The company has been providing support to find the missing flight which disappeared in March 2014 with 239 people on board.
The Joint Agency Coordination Centre (JACC) said the sonar vehicle being carried by the Fugro Discovery struck the volcano with the vehicle’s tow cable then breaking.
The unit fell to the seabed along with 4,500 metres of cable.
The towfish had been mapping the sea floor using ‘side sonar’ when the incident happened.
The vessel has been returned to Freemantle where a replacement cable will be installed on the vessel, while the spare towfish on board will be readied for future searches.
A spokesman for JACC said: “Yesterday, while conducting search activities in the southern Indian Ocean, Fugro Discovery lost the sonar vehicle deep tow (towfish) being used to search the ocean
floor.
“The towfish collided with a mud volcano which rises 2200m from the sea floor resulting in the vehicle’s tow cable breaking. The towfish and 4500m of cable became separated from the vessel and are now resting on the sea floor.”

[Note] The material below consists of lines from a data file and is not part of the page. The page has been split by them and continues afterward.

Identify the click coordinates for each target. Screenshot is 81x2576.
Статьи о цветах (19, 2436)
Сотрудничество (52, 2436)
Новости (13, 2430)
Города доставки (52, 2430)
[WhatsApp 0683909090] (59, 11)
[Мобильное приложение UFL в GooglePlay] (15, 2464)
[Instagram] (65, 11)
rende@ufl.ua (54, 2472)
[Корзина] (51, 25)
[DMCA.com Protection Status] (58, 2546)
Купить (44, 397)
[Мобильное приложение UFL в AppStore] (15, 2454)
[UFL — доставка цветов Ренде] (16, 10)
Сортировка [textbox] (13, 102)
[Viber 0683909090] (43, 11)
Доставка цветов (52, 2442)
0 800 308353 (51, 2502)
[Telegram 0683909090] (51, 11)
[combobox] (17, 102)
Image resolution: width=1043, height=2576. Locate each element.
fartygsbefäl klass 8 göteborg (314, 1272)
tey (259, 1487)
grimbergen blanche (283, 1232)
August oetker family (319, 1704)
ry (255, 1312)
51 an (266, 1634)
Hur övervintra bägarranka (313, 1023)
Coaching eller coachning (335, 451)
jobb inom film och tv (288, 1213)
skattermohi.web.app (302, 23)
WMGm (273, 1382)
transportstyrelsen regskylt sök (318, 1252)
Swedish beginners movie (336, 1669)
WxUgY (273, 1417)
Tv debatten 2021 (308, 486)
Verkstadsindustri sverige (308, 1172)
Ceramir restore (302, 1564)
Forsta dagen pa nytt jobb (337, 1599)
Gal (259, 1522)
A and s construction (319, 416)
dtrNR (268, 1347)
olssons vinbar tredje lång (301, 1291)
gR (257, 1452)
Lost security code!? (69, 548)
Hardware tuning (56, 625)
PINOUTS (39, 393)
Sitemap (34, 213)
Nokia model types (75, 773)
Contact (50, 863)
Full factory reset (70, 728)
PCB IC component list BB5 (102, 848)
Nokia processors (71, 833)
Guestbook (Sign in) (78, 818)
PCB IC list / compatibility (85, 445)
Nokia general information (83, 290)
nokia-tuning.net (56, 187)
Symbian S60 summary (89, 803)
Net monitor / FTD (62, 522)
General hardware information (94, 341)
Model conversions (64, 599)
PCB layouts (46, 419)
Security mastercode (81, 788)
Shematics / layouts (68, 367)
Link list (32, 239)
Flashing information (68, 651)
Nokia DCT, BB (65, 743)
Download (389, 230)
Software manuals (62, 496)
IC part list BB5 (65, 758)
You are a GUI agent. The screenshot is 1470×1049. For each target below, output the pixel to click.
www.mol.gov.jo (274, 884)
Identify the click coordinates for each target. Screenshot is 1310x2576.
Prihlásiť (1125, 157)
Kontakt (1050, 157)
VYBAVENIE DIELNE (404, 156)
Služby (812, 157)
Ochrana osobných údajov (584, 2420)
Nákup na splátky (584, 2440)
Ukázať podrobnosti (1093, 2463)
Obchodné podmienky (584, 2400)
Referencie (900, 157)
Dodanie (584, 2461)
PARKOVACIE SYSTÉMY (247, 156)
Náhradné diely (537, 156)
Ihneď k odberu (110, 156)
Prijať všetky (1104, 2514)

Since the MH370 flight went missing almost two years ago, the only debris to be found from the plane was a flaperon that was washed up on a beach in Reunion last year.
Last year, Fugro said it was providing an additional vessel, the Havila Harmony, to join the search for the missing flight MH370 in the southern Indian Ocean.
The Dutch engineering company won a contract to help search for the flight in August 2014.